### Do your imports!

In [1]:
import pandas as pd

# 311 data analysis

## Read in `subset.csv` and review the first few rows

Even though it's a giant file – gigs and gigs! – it's a subset of the [entire dataset](https://data.cityofnewyork.us/Social-Services/311-Service-Requests-from-2010-to-Present/erm2-nwe9).

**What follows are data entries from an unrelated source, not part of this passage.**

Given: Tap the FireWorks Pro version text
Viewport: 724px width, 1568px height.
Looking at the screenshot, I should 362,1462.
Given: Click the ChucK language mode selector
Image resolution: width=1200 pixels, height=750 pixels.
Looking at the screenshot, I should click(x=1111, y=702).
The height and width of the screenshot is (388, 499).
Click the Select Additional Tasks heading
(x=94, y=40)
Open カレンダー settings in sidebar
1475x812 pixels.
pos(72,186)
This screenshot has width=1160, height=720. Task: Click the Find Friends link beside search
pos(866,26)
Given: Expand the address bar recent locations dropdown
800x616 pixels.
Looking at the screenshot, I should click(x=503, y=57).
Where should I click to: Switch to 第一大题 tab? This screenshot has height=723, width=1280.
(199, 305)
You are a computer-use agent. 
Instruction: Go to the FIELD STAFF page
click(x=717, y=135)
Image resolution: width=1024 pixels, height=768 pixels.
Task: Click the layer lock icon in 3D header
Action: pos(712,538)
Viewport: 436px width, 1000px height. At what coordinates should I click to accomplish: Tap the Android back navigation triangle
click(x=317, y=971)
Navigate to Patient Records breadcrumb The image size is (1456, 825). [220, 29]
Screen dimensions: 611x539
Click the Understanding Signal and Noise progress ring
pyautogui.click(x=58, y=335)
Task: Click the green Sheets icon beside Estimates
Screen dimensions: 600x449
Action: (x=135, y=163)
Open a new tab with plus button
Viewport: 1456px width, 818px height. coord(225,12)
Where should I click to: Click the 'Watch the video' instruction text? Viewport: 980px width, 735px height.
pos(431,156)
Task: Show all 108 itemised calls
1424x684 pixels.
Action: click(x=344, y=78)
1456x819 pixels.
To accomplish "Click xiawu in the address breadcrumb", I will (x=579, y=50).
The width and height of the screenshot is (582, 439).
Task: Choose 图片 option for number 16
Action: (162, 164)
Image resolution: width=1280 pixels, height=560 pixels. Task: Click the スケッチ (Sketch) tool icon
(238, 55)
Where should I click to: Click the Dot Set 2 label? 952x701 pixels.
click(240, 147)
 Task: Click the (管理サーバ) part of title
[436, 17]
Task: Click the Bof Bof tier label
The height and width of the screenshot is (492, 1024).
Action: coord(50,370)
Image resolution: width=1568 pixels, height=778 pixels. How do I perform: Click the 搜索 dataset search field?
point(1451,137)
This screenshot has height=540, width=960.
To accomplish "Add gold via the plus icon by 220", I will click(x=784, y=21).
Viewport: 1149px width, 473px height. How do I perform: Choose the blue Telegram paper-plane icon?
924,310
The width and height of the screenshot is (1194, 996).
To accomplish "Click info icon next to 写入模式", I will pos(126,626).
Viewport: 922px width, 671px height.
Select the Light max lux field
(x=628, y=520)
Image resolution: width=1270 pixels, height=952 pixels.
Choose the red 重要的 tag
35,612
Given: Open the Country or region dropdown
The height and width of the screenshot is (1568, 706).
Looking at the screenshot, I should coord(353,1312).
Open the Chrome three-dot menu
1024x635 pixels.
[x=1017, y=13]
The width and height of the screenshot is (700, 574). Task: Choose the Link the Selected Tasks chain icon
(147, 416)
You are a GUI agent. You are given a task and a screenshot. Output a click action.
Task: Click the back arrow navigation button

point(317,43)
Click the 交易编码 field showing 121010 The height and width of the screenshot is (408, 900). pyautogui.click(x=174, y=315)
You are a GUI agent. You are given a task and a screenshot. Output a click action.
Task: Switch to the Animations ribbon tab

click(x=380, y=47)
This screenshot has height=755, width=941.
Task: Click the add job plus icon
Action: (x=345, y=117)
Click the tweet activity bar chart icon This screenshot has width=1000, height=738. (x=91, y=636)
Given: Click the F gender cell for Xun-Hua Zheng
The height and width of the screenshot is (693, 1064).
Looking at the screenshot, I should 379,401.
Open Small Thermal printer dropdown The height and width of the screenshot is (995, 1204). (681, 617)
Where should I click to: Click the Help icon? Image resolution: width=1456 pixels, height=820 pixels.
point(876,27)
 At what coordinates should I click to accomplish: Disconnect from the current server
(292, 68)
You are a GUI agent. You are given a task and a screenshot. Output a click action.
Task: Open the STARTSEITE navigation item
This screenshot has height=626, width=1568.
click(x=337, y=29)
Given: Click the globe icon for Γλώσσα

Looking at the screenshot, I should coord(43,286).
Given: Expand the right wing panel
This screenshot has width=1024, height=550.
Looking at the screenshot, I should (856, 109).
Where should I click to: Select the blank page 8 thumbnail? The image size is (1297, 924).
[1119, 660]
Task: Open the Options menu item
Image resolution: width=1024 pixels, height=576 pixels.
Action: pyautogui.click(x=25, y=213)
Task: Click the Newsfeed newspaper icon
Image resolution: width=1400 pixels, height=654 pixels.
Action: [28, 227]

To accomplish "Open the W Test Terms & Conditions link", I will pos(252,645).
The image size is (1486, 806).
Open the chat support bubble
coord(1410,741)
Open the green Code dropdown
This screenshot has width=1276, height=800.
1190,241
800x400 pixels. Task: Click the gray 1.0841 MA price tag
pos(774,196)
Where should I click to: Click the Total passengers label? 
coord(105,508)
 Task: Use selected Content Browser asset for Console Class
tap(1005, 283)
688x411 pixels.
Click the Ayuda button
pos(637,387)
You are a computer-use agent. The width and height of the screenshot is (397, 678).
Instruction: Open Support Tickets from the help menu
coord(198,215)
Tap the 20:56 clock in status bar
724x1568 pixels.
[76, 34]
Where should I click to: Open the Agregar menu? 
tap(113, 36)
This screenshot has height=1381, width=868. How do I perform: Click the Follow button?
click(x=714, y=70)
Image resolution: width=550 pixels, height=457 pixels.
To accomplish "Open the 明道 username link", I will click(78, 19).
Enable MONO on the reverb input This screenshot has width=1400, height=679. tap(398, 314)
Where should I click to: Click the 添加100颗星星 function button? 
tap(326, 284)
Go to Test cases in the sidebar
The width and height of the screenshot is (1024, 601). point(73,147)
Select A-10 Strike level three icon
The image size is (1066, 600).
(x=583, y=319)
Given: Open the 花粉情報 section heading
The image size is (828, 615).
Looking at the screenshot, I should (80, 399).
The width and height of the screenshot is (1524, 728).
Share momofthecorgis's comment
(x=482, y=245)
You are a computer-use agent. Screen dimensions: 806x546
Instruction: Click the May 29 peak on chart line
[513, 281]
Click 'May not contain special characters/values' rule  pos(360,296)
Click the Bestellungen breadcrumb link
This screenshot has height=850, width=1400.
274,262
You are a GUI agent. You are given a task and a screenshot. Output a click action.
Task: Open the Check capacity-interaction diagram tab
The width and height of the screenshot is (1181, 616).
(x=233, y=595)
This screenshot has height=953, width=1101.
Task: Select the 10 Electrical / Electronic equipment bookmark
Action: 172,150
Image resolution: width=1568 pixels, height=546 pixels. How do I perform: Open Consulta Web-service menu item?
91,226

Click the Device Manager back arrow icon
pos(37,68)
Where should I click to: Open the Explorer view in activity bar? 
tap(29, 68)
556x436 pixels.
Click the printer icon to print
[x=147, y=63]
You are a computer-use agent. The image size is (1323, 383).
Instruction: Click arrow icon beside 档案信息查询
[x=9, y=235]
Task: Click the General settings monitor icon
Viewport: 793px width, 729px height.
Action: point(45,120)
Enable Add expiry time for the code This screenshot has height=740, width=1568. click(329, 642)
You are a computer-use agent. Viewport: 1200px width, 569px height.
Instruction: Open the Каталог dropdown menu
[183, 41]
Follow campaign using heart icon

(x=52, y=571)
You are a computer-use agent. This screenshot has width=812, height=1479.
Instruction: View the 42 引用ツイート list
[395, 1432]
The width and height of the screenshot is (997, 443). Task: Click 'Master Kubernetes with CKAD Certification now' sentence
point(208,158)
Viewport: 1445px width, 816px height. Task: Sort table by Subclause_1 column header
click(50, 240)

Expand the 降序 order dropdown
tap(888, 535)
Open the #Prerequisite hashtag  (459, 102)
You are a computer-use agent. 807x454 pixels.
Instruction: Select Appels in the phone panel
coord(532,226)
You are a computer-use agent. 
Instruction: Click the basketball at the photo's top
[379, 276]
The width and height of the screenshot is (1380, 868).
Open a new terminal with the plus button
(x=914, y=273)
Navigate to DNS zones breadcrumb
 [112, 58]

It covers plenty of years, but not all of the columns.

If your computer is struggling (which it will!) or you are impatient, feel free to use `nrows=` when reading it in to speed up the process by only reading in a subset of columns. Pull in at least a few million, or a couple years back.

In [None]:
df = pd.read_csv("")

### Where the subset came from

If you're curious, I took the [original data](https://data.cityofnewyork.us/Social-Services/311-Service-Requests-from-2010-to-Present/erm2-nwe9/data) and clipped out a subset by using the command-line tool [csvkit](https://csvkit.readthedocs.io/en/latest/).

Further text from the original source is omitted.